To add a feature that is analyzed for each example:

  1. add an entry or two to the features list
  2. make sure that a BucketAnalysis object is added to the analyses list. For many processors, float features are added automatically, but string features need to be added explicitly, as below.
from explainaboard.processors.processor import Processor
from explainaboard.analysis.analyses import AnalysisLevel, BucketAnalysis
from explainaboard.analysis.feature import FeatureType
from explainaboard.analysis import feature
from explainaboard.analysis.feature_funcs import count_tokens
from explainaboard.utils.typing_utils import unwrap

class TextClassificationProcessor(Processor):
    ...

    def default_analyses(self) -> list[AnalysisLevel]:
        # ---- Features ----
        features: dict[str, FeatureType] = {
            "chars_per_word": feature.Value(
                dtype=feature.DataType.FLOAT,
                description="character count divided by token count",
                func=lambda info, x, c: float(len(x['text'])) / count_tokens(info, x['text']),
            ),
            "contains_question": feature.Value(
                dtype=feature.DataType.STRING,
                description="",
                func=lambda info, x, c: "yes" if "?" in x['text'] else "no",
            ),
            # ...
        }
        # ---- Analyses ----
        continuous_features = [
            k for k, v in features.items() if ('float' in unwrap(v.dtype))
        ]
        analyses: list[BucketAnalysis] = [
            BucketAnalysis(
                feature="contains_question",
                method="discrete",
                num_buckets=2,
            )
        ] + [BucketAnalysis(x, method="continuous") for x in continuous_features]
        # ...

where

  • dtype represents the data type of the feature
    • float for continuous feature
    • string for discrete feature
  • description: the description of the feature
  • func: a function to calculate the feature, with three arguments
    • info: the SysOutputInfo object
    • x: the original example data from the system output/dataset
    • c: the AnalysisCase corresponding to this example

Note that it is possible to define features not only over the whole example, but also over individual tokens or spans. You can take a look at sequence_labeling.py or conditional_generation.py for examples of this.

Features and Unittests

Note that you may need to change the test cases in the module relevant to your task in integration_tests/ upon adding a new feature, such as changing the number of features in asserts to match the current number of features or testing that feature independently.

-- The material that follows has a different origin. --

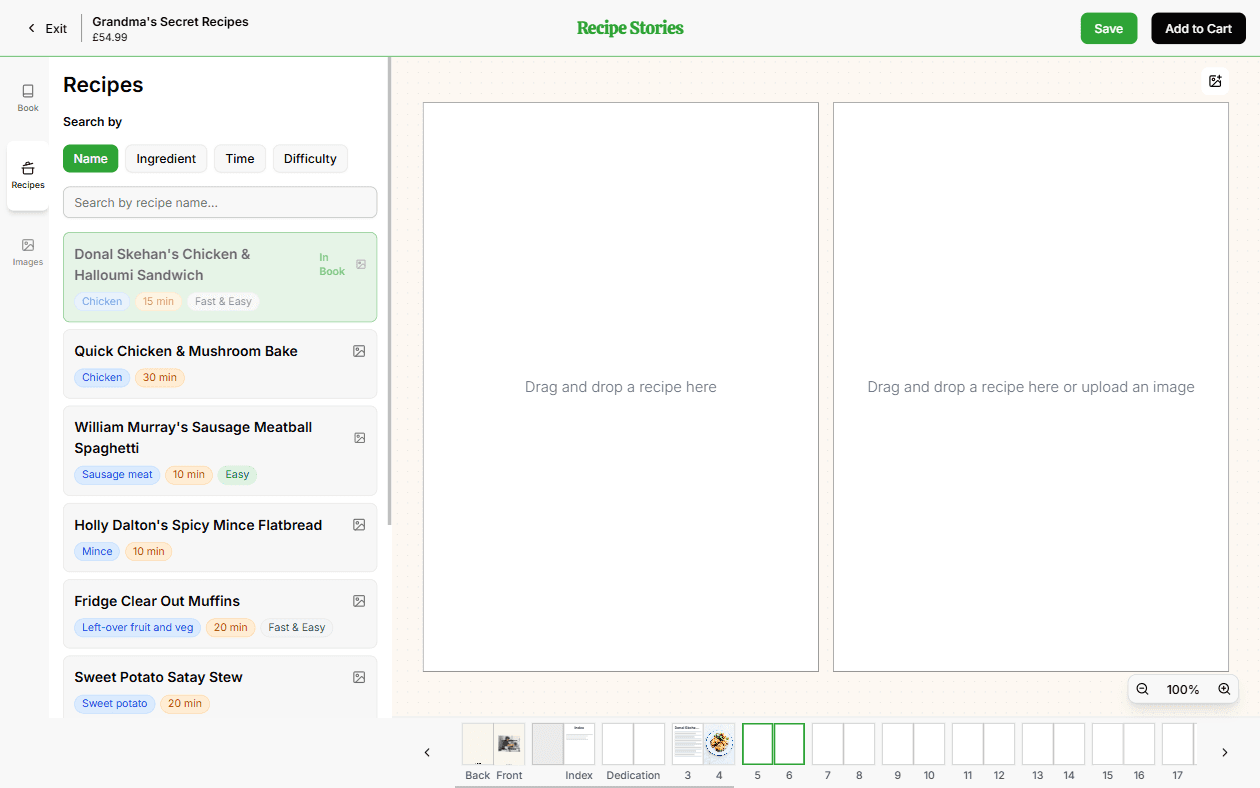The width and height of the screenshot is (1260, 788).
Task: Click the Add to Cart button
Action: point(1198,28)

Training-set Dependent Features

If you want to add features that are dependent on the training set, you will need to

  1. Implement a get_statistics function that saves the statistics from the training set
  2. Declare require_training_set=True in the feature definition
  3. Use the passed-in statistics object to access the training set statistics when calculating features

It is probably best to learn by example, so you can take a look at get_num_oov in processors/text_classification.py.

Add Custom Features

If you want to add system/dataset-related features that don't apply to the task itself, check add_custom_features.